M. Jacques BRAVO, maire du 9e arrondissement. - M. CARESCHE est là.
M. Denis BAUPIN, adjoint, rapporteur. - Je remercie M. DUTREY pour le soutien qu'il a apporté à cette délibération.
Je crois que l'aménagement de ce carrefour, qui est destiné maintenant à devenir une vraie place, est le premier résultat concret de la nouvelle politique des quartiers verts que nous avons initiée.
Je ne reviendrai pas sur l'ensemble des points qu'il a évoqués de façon très précise et très exhaustive. Je voudrais me féliciter surtout de la concertation qui a eu lieu autour de l'élaboration de ce quartier, largement organisée par la Municipalité du 14e arrondissement, avec un travail très important aussi des services de la voirie de Paris. Il a permis d'arriver à cet aménagement de qualité. Il montre comment, lorsque l'on souhaite limiter l'espace automobile et favoriser les circulations douces (notamment, là, les circulations piétonnes), on peut trouver des solutions concrètes qui permettent de regagner de l'espace.

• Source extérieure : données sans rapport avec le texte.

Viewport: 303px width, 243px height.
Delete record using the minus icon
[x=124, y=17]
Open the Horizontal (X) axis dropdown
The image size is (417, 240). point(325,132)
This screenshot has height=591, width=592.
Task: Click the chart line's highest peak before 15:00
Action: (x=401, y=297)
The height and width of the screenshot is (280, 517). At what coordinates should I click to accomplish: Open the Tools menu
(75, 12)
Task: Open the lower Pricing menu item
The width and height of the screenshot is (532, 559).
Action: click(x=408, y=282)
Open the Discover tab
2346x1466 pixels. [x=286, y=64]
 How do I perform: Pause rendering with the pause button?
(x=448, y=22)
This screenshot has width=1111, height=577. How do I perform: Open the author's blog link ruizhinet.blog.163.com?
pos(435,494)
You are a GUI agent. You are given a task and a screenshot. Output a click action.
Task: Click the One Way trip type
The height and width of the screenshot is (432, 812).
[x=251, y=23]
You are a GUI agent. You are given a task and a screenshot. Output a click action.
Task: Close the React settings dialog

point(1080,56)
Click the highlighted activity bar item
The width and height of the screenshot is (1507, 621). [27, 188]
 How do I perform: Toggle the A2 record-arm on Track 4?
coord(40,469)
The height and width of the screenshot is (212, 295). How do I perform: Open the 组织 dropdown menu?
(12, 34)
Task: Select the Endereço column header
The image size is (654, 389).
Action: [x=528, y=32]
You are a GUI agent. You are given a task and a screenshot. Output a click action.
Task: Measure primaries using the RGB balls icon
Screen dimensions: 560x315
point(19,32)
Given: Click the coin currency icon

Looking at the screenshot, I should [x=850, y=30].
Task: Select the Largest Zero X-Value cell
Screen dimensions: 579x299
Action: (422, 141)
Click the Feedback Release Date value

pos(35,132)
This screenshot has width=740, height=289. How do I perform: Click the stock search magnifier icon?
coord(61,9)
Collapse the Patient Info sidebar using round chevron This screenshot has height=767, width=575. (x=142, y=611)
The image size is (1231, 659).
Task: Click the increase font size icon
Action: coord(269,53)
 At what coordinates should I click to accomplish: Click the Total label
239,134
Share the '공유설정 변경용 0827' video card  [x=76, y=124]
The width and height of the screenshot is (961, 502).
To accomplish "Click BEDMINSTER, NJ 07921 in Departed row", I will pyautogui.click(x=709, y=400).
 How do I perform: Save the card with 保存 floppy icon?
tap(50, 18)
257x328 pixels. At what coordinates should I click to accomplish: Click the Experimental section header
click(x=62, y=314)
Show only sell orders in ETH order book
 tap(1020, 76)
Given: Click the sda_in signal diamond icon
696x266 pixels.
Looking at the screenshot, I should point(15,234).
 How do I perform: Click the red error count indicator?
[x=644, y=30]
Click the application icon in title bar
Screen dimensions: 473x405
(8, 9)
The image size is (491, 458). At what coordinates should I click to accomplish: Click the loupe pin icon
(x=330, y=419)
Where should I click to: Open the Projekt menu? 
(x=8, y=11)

Autour de ce quartier vert, M. DUTREY a rappelé un certain nombre d'autres projets en préparation : l'espace civilisé sur l'avenue du Général-Leclerc, la transformation des lignes 38 et 62 qui sont des lignes "Mobilien" (la ligne 38 sera la première ligne à être traitée en "Mobilien" dans les mois qui viennent) et puis, ce qui est aussi un projet très important, qui borde ce quartier : le projet du tramway des Maréchaux.
C'est donc un quartier qui à la fois va être requalifié pour limiter la circulation de transit et qui, en plus, bénéficie d'une desserte de réseaux lourds de transports en commun qui est particulièrement conséquente.
En tout état de cause, je vous invite évidemment à voter cette délibération.
Mme Myriam CONSTANTIN, adjointe, présidente. - Merci, Monsieur BAUPIN.
Je mets aux voix, à main levée, le projet de délibération DVD 3.
Qui est pour ?
Contre ?
Abstentions ?
Le projet de délibération est adopté. (2002, DVD 3).